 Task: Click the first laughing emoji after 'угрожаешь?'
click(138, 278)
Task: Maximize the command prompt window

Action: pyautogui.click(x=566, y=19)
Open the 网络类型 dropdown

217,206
——
[EXERCISE]
Reprint the entire listing exactly.

[RESULT OF THE EXERCISE]
 Task: Click the first laughing emoji after 'угрожаешь?'
click(138, 278)
Task: Maximize the command prompt window

Action: pyautogui.click(x=566, y=19)
Open the 网络类型 dropdown

217,206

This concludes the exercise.